• TEXT SEGMENT:
○ ○ ○

KelSolaar/barten.py

## barten.py
# https://pure.tue.nl/ws/files/1613279/9901043.pdf
#http://car.france3.mars.free.fr/Formation%20INA%20HD/HDTV/HDTV%20%202007%20v35/SMPTE%20normes%20et%20confs/Contrastm.pdf
# %%
from __future__ import division

import matplotlib.pyplot as plt
import numpy as np
from colour.utilities import as_float_array
from colour.plotting import colour_style, plot_single_function

colour_style()


def photon_conversion_factor():
    """
    Mmmh, tasty stuff to be done.
    """

    pass


def optical_MTF_Barten1999(u, sigma=0.5):
    """

    Parameters
    ----------
    u : numeric or array_like
        Spatial frequency :math:`u`.
    sigma : numeric or array_like, optional
        Standard deviation :math:`\sigma` of the line-spread function resulting
        from the convolution of the different elements of the convolution
        process.
    """

○ ○ ○

• AIM 1:
Reproduce the barten.py code above in full, with nothing changed.

○ ○ ○

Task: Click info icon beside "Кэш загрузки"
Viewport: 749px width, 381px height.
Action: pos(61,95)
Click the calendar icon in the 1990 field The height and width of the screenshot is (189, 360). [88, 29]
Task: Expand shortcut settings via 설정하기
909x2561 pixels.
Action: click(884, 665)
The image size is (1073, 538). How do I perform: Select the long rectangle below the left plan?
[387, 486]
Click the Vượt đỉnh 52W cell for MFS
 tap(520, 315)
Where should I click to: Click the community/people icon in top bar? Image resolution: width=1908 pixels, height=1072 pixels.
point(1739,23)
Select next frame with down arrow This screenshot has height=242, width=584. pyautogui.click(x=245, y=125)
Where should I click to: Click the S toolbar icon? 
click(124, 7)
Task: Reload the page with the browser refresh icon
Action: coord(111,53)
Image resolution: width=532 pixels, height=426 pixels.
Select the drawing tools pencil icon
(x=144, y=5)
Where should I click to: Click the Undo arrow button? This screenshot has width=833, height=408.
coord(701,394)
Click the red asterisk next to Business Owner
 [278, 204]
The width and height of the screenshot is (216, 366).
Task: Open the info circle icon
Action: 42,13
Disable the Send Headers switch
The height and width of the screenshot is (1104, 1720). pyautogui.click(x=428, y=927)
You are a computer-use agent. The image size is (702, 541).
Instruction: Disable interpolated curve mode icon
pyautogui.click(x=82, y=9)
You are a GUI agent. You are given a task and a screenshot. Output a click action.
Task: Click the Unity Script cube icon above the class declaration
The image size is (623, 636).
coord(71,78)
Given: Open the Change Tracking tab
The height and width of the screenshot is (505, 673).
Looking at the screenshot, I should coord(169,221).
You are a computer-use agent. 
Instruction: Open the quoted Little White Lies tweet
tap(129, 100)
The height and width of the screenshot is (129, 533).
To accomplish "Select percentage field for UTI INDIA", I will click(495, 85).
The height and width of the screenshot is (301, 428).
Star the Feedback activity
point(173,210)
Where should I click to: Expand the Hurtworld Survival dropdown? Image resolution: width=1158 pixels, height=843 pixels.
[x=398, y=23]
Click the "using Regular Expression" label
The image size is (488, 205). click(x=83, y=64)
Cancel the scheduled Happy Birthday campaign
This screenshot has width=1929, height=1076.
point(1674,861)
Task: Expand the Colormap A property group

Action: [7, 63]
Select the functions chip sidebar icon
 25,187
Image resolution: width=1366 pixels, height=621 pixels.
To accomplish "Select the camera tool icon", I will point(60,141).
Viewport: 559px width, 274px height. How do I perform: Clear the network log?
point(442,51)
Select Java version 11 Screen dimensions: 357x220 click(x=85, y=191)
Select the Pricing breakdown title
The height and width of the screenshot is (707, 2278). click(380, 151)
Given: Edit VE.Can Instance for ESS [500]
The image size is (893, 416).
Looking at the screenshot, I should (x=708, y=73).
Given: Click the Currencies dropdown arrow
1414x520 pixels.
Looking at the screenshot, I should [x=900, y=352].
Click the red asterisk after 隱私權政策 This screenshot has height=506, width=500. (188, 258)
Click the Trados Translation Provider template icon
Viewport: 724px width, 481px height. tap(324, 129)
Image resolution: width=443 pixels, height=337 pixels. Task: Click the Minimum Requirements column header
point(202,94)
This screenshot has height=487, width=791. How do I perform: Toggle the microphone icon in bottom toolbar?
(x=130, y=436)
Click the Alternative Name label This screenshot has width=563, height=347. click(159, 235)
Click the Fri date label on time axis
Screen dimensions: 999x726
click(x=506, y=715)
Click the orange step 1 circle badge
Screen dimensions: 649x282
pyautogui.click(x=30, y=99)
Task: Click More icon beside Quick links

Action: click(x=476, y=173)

○ ○ ○

• AIM 2:
Transcribe the rows above verbatim, starting at the line that contains "This screenshot has height=487, width=791." and ending at the line that contains "Click the Alternative", both included.

• EXERCISE RESPONSE 1:
KelSolaar/barten.py

## barten.py
# https://pure.tue.nl/ws/files/1613279/9901043.pdf
#http://car.france3.mars.free.fr/Formation%20INA%20HD/HDTV/HDTV%20%202007%20v35/SMPTE%20normes%20et%20confs/Contrastm.pdf
# %%
from __future__ import division

import matplotlib.pyplot as plt
import numpy as np
from colour.utilities import as_float_array
from colour.plotting import colour_style, plot_single_function

colour_style()


def photon_conversion_factor():
    """
    Mmmh, tasty stuff to be done.
    """

    pass


def optical_MTF_Barten1999(u, sigma=0.5):
    """

    Parameters
    ----------
    u : numeric or array_like
        Spatial frequency :math:`u`.
    sigma : numeric or array_like, optional
        Standard deviation :math:`\sigma` of the line-spread function resulting
        from the convolution of the different elements of the convolution
        process.
    """

• EXERCISE RESPONSE 2:
This screenshot has height=487, width=791. How do I perform: Toggle the microphone icon in bottom toolbar?
(x=130, y=436)
Click the Alternative Name label This screenshot has width=563, height=347. click(159, 235)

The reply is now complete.